→ Directions for this task
Give back exactly the lines that start at the one containing "The height and width of the screenshot is (492, 944)." and run to the end of the material below, both ends included.

→ Data to use
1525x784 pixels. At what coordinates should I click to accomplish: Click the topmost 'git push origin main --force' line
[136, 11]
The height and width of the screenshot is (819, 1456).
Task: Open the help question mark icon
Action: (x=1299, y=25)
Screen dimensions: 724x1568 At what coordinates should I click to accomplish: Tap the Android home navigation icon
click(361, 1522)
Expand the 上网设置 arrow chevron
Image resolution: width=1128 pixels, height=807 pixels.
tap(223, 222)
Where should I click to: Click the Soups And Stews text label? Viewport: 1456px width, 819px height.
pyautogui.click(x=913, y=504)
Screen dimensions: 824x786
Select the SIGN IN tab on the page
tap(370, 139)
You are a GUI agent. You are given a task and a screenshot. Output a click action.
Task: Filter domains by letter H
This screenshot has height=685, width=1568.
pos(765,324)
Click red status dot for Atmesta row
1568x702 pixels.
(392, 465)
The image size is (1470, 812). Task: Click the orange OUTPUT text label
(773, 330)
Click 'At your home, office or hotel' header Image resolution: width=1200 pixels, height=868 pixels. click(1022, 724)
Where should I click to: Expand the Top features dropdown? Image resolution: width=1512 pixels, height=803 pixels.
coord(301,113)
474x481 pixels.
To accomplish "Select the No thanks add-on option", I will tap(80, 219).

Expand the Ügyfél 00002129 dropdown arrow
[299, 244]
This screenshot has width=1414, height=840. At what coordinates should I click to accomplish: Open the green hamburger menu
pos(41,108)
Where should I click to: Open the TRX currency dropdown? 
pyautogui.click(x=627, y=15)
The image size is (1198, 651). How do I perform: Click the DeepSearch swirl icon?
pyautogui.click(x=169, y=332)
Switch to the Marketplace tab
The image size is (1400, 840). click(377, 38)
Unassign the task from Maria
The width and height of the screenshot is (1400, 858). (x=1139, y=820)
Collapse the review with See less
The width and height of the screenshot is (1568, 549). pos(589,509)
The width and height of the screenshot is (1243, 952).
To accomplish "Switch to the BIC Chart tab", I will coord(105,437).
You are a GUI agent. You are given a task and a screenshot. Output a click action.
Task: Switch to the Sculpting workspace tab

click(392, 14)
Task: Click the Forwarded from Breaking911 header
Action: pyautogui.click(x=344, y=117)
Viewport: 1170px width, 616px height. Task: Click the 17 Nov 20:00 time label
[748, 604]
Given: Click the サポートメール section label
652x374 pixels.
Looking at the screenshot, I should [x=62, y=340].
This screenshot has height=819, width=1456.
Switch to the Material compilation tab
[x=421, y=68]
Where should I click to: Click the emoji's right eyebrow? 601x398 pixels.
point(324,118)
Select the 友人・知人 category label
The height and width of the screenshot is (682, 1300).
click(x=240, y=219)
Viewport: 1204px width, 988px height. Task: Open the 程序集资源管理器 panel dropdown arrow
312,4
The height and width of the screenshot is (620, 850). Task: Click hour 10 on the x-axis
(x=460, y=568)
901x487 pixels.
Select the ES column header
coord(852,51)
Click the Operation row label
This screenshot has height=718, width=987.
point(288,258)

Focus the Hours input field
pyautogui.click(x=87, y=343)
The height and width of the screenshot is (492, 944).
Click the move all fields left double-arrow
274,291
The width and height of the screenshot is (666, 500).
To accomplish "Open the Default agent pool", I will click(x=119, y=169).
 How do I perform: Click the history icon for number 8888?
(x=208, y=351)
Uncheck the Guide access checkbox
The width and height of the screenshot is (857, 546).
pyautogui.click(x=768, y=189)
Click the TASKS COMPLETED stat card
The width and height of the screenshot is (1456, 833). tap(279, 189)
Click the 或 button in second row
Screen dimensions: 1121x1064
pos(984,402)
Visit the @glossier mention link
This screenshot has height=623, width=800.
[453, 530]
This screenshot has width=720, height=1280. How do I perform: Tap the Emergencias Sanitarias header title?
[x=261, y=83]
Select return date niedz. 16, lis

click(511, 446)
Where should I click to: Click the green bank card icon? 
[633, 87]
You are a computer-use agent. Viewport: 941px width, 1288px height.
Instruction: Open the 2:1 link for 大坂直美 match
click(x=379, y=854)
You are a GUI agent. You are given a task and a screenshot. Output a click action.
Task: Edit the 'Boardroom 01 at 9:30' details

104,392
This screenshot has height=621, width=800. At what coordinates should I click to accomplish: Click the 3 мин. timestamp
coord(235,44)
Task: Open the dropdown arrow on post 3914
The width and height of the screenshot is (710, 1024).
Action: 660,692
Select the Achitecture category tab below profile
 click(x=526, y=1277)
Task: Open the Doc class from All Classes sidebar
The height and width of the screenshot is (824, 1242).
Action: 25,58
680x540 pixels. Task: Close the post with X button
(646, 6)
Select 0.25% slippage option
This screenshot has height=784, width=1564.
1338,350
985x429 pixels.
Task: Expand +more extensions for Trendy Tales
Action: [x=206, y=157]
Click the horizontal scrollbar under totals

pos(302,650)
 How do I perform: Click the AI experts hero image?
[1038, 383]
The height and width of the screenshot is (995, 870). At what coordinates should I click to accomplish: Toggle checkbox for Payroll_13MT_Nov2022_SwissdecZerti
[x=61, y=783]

→ Response area
The height and width of the screenshot is (492, 944).
Click the move all fields left double-arrow
274,291
The width and height of the screenshot is (666, 500).
To accomplish "Open the Default agent pool", I will click(x=119, y=169).
 How do I perform: Click the history icon for number 8888?
(x=208, y=351)
Uncheck the Guide access checkbox
The width and height of the screenshot is (857, 546).
pyautogui.click(x=768, y=189)
Click the TASKS COMPLETED stat card
The width and height of the screenshot is (1456, 833). tap(279, 189)
Click the 或 button in second row
Screen dimensions: 1121x1064
pos(984,402)
Visit the @glossier mention link
This screenshot has height=623, width=800.
[453, 530]
This screenshot has width=720, height=1280. How do I perform: Tap the Emergencias Sanitarias header title?
[x=261, y=83]
Select return date niedz. 16, lis

click(511, 446)
Where should I click to: Click the green bank card icon? 
[633, 87]
You are a computer-use agent. Viewport: 941px width, 1288px height.
Instruction: Open the 2:1 link for 大坂直美 match
click(x=379, y=854)
You are a GUI agent. You are given a task and a screenshot. Output a click action.
Task: Edit the 'Boardroom 01 at 9:30' details

104,392
This screenshot has height=621, width=800. At what coordinates should I click to accomplish: Click the 3 мин. timestamp
coord(235,44)
Task: Open the dropdown arrow on post 3914
The width and height of the screenshot is (710, 1024).
Action: 660,692
Select the Achitecture category tab below profile
 click(x=526, y=1277)
Task: Open the Doc class from All Classes sidebar
The height and width of the screenshot is (824, 1242).
Action: 25,58
680x540 pixels. Task: Close the post with X button
(646, 6)
Select 0.25% slippage option
This screenshot has height=784, width=1564.
1338,350
985x429 pixels.
Task: Expand +more extensions for Trendy Tales
Action: [x=206, y=157]
Click the horizontal scrollbar under totals

pos(302,650)
 How do I perform: Click the AI experts hero image?
[1038, 383]
The height and width of the screenshot is (995, 870). At what coordinates should I click to accomplish: Toggle checkbox for Payroll_13MT_Nov2022_SwissdecZerti
[x=61, y=783]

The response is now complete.